La coscienza del tempo vive dunque su questo difficile equilibrio tra esperienza personale e Storia, tra memoria e costruzione del futuro. Ravizza compie così un gesto coraggioso: ancorare la poesia ad una “concezione filosofica” senza cadere nella pura descrizione o nella banale riproduzione di un concetto. Certamente traccia dei confini, ma la capacità di stabilire una dialettica tra la storia individuale, tra le storie personali e la Storia non è da tutti. “A tentarlo non è la sublimazione, ma l’immersione nel concreto; non l’esacerbazione o la contemplazione masochistica della propria individualità (e dico masochistica perché ai poeti difficilmente è concesso un io che si esprima in letizia o almeno in pace), ma il confronto con il flusso degli eventi, in una dimensione che l’autore per primo vuole rappresentarsi come realistica” (prefazione pag. 7). La scrittura di Ravizza è chiara, limpida, lucida come nello stile e nella tradizione “lombarda”, ma c’è in essa un’energia filosofica, un calore passionale che le dà un’originalità riconoscibile. Stilisticamente colpisce l’uso dell’enjambement, il gusto di spezzare il discorso narrativo per dargli un ritmo poetico, la scelta di evitare punteggiature, il piacere retorico di ripetere alcune parole come note ribattute sul pianoforte della poesia, la capacità di alternare toni oratori con momenti lirici.
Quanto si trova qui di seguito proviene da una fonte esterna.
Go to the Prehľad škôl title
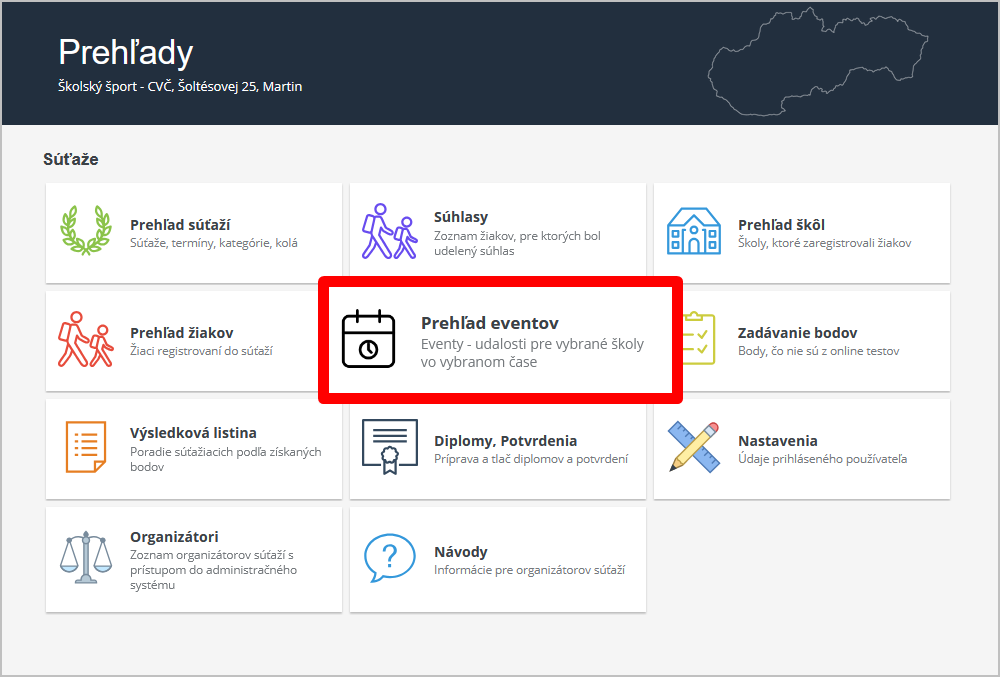1000x677 pixels. tap(781, 225)
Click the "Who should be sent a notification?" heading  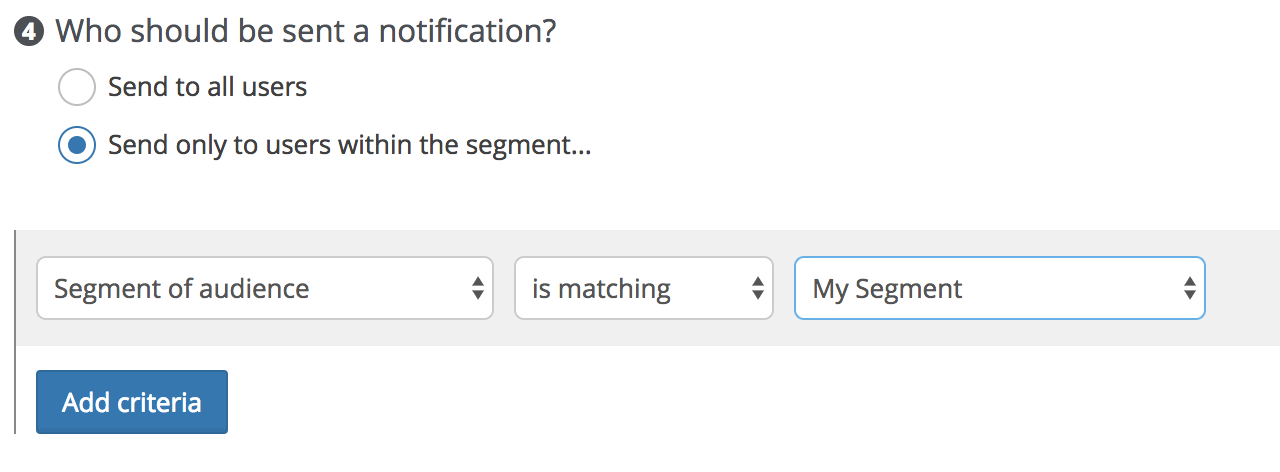point(305,31)
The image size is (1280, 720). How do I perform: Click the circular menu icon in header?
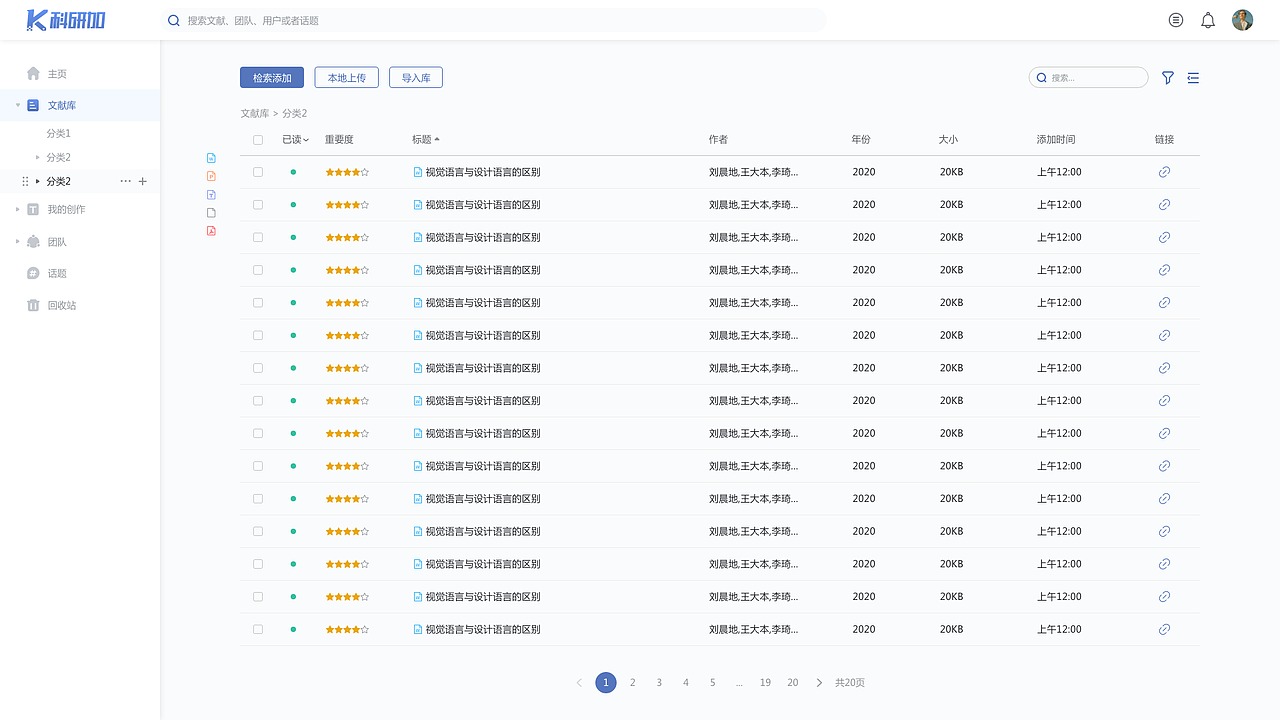(x=1176, y=20)
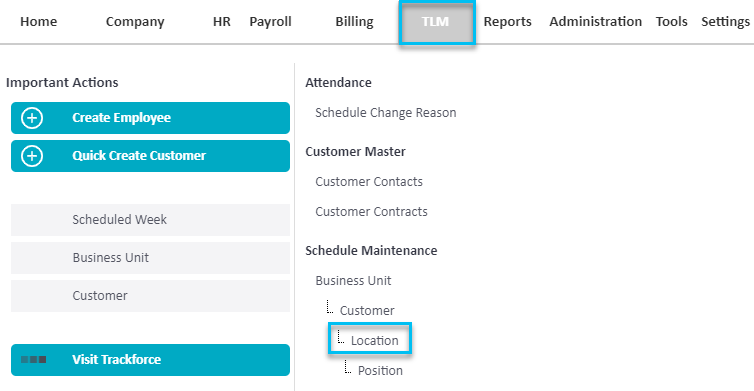Select Position in the Schedule Maintenance tree
This screenshot has height=391, width=754.
(380, 371)
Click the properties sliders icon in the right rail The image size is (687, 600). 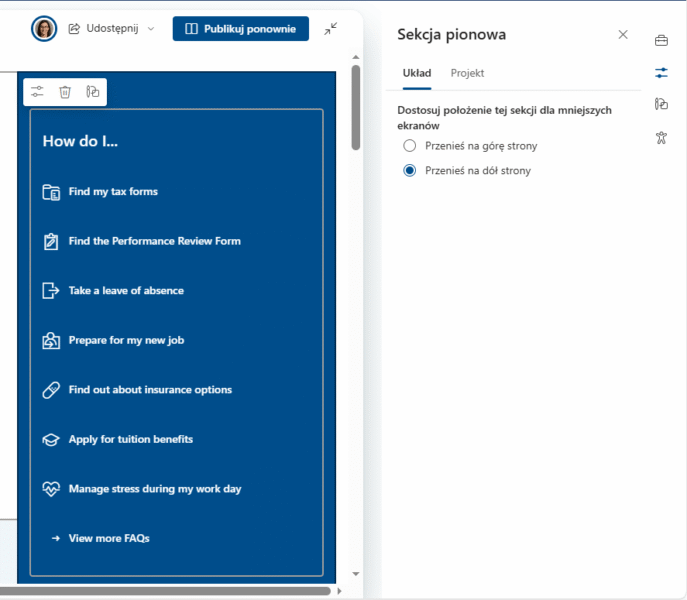pyautogui.click(x=661, y=73)
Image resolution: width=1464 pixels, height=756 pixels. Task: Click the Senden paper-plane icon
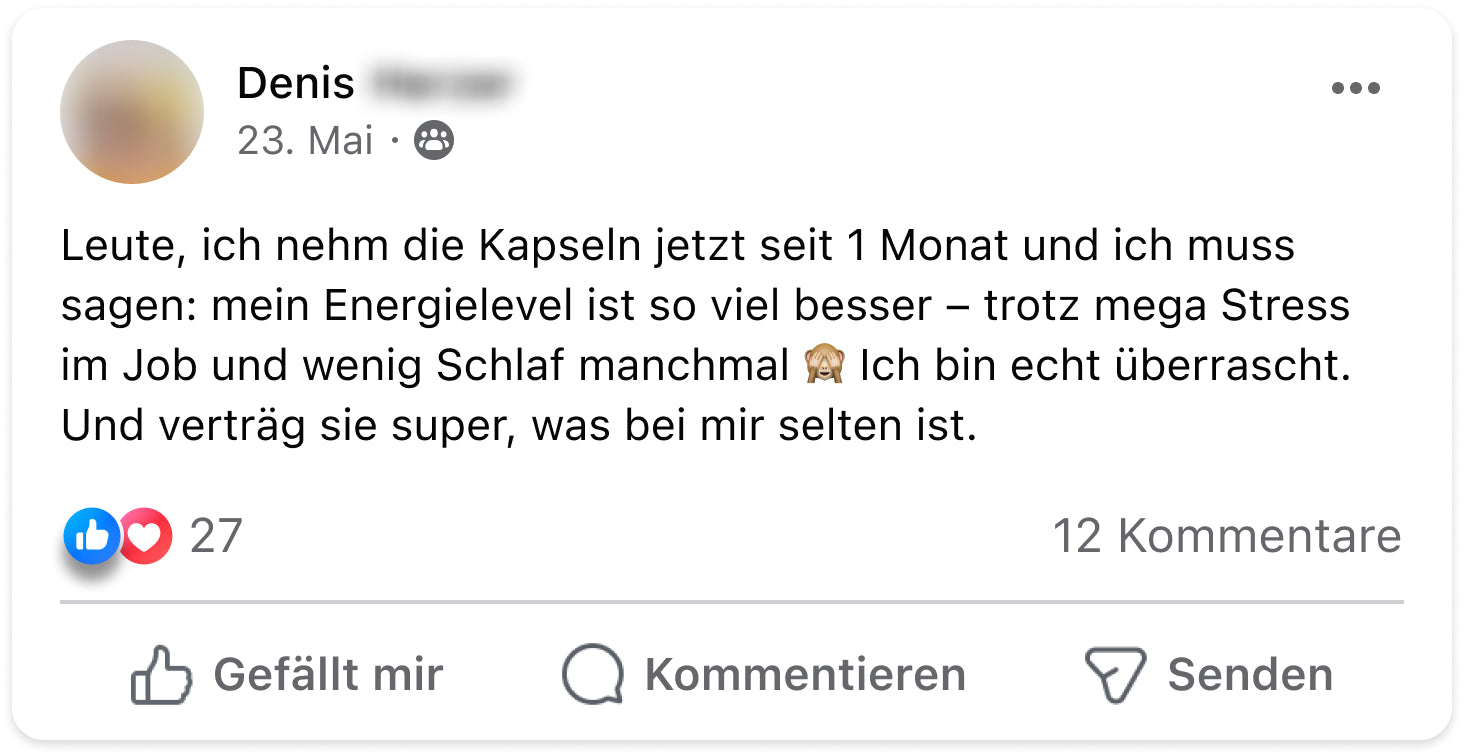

Il poeta sa bene che la Storia è qualcosa di complesso e che l’individuo è una sorta di crocevia di sentimenti e pensieri, di esperienze e desideri, di riflessione di speranze, anche ormai disperse.
“Disperdere dunque la coscienza/del tempo evaporare gli anni/così senza pietà correre correre/ lontanti dal qui e dall’ora../”, non è possibile quindi stare fermi e accettare il già-stato “… Tutto è impossibile,/ma tu ricordati, ricorda il desiderio/ offeso del tuo pur mutilato amare”: sin dalla prima poesia, il poeta esprime questa forza, questa volontà di stare al centro della Storia, sia pure con le proprie debolezze e le proprie illusioni: “…troppo/ confidi la tua verità/ in questo pieno che apre/ alla realtà dell’essere/alle sensazioni più dolci/alle illusione di esistere”.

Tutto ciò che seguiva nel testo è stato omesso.